- [Text shown]:
● ● ● ● ● ● ●

A Second Noise Floor?


We hear the term, “noise floor” being casually tossed around and it has taken me years and thousands of dollars to figure out what it is and how it impacts the music I listen to.  Then…the floor drops from under you and you’re forced to look at it again to relearn what you thought you had already understood.

My previous understanding was that there was erroneous electrical signal being propagated, absorbed, emitted, etc, that was veiling or hiding frequency within music. It is noise, but not an actual audible sound. I had understood and heard how that acted on speakers, components and amplifiers.  There was a variety of products and tweaks that could reduce the “noise floor.”  Over the years, as I added equipment, products, upgrades and tweaks, I started noticing what emerges when the noise floor drops. Micro details and/or instruments, larger and expanded sound stage, and more realism to the tone of the sound, like the timber of vocals or the metallic, vibrating decay of a piano note.

That’s when it happened. I discovered there was another “noise floor” being impacted that I didn't know existed.

I discovered that my power distributor, the Shunyata Venom V16, has an external chassis ground connector.  This is part of their CGS tech and it isn’t advertised on the product; yet there it is, ready to be used. It is marked for Earth Ground and not Chassis Ground, which I thought was odd; in engineering, those two symbols are not interchangeable. I built my own external Earth Ground Box and created a custom cable to connect the box to the power distributor.  I wasn’t expecting any real benefit, but it was DRASTIC! So drastic in fact, that it destroyed my understanding of  the “noise floor.” The instant I plugged it in, the sound changed.  Snare drums, cymbals, tambourines, xylophones, and various other percussion instruments didn’t just show up in the background.  They came in front and center in the most in-your-face way that it completely altered the majority of the music I listen to. Vocals were clearer, resolute, and separated pin-point from all the other instruments in a 3D space, and not in a subtle way.

● ● ● ● ● ● ●

- [Raw data]:
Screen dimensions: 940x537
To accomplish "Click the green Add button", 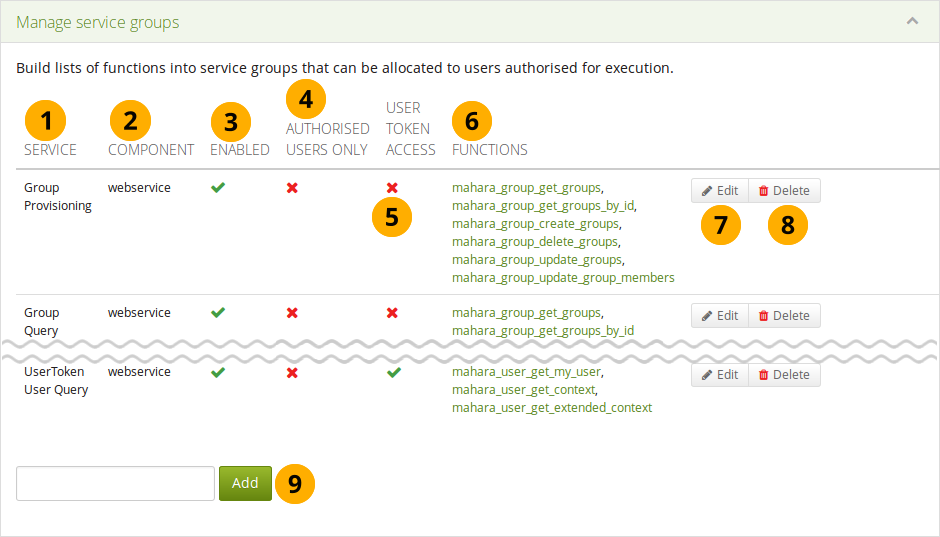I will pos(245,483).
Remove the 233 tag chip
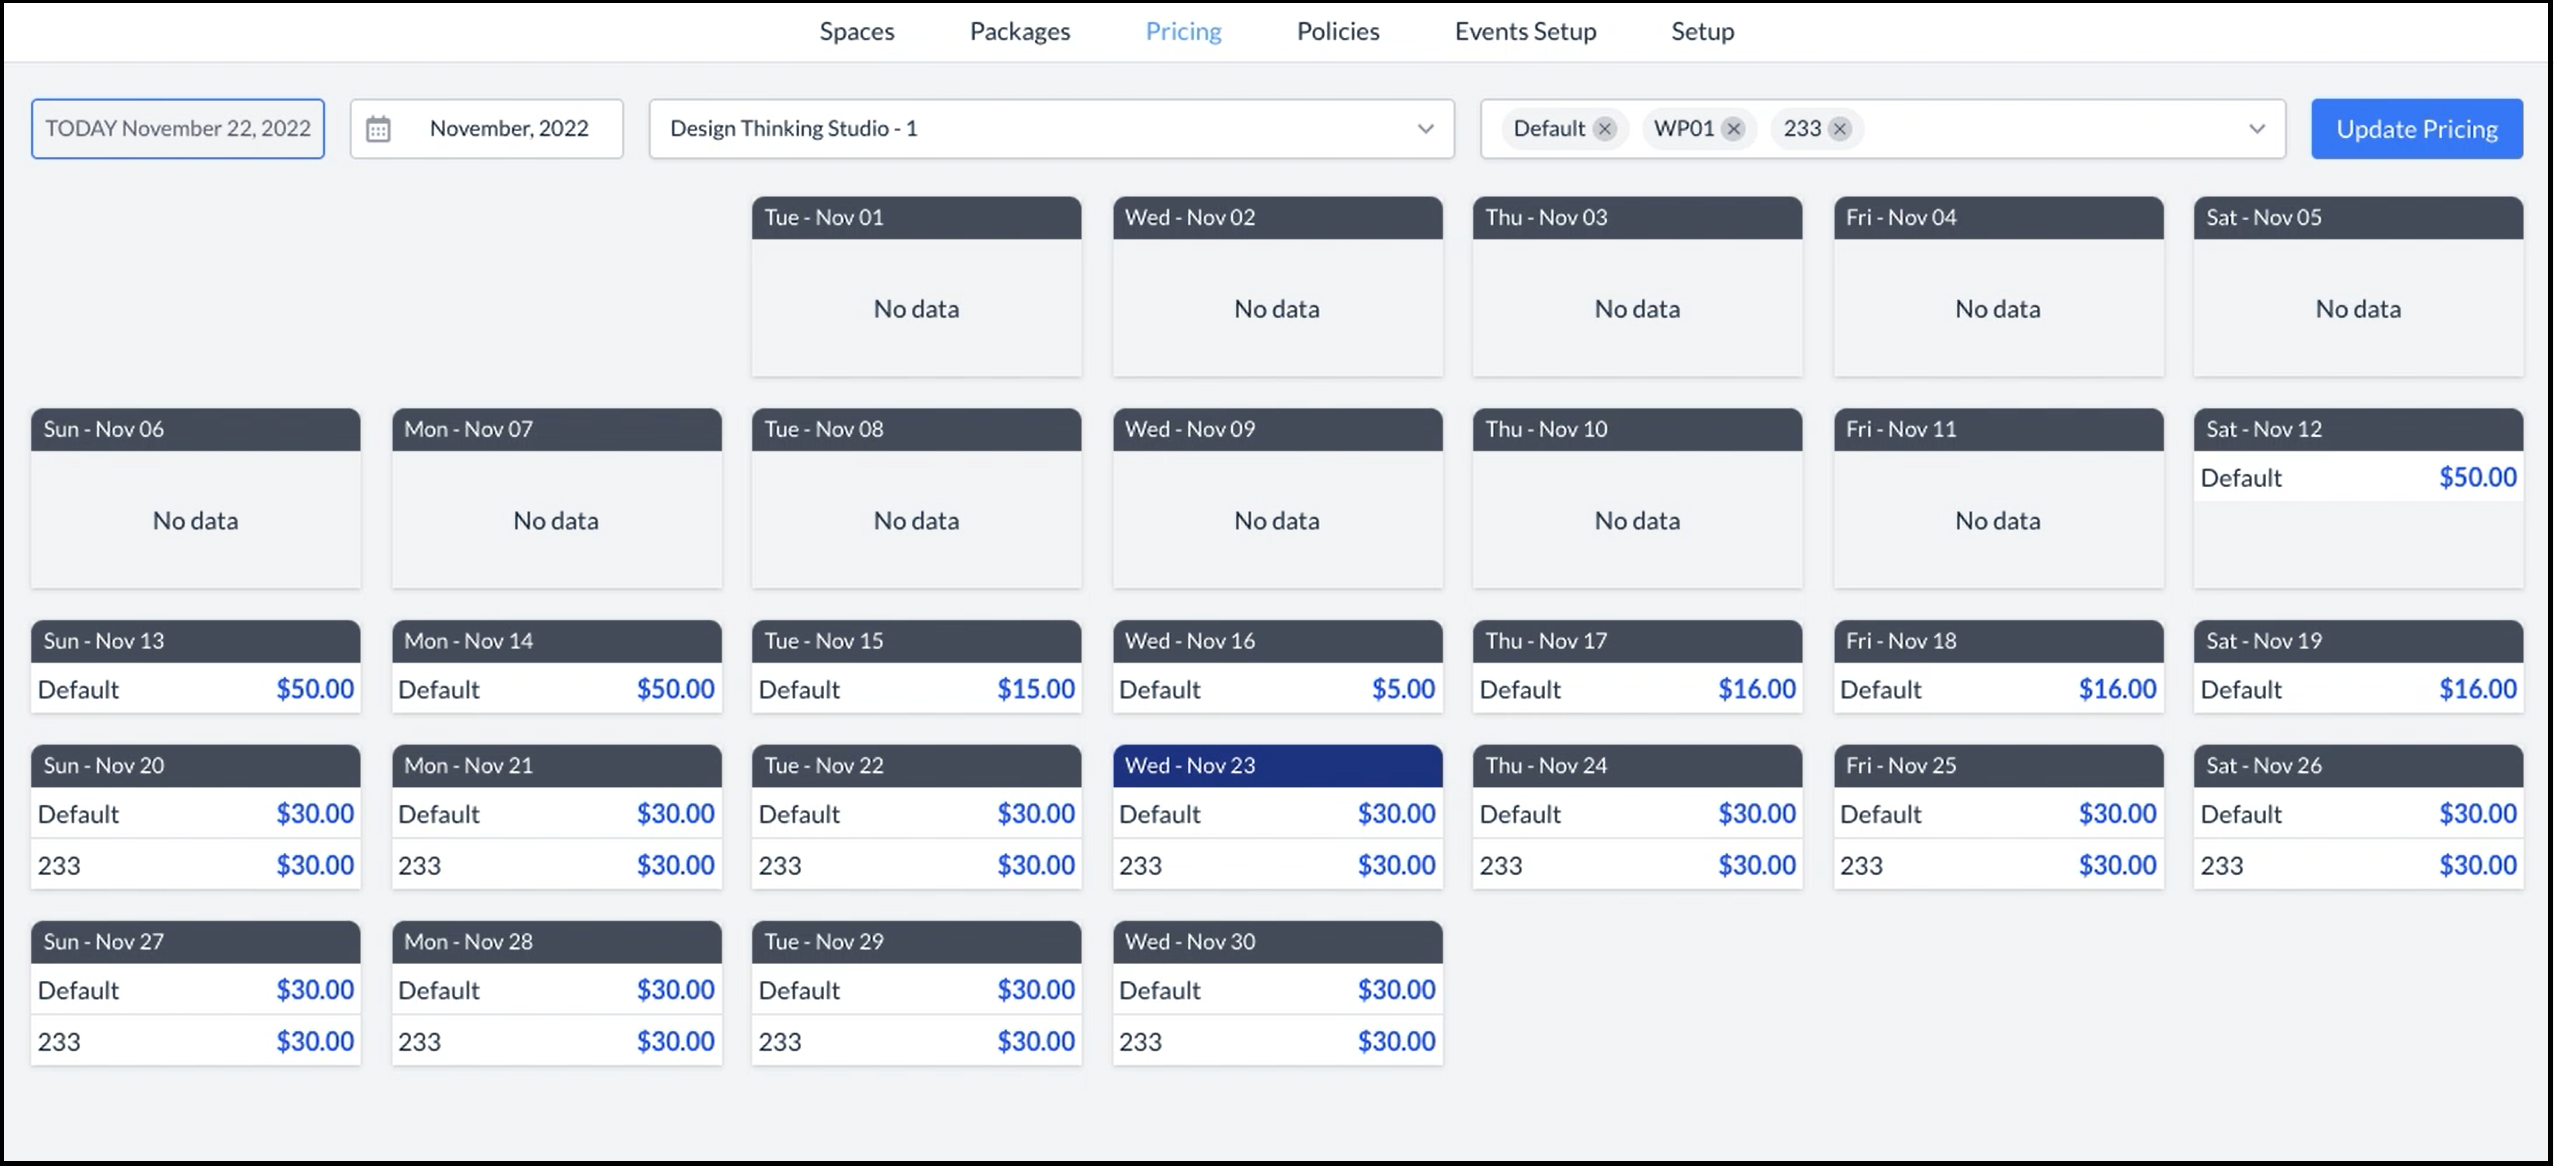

● ● ● ● ● ● ●

- [What is required]: Name every percussion instrument that the noise floor article mentions by name.

- [Solution to the problem]: Snare drums, cymbals, tambourines, xylophones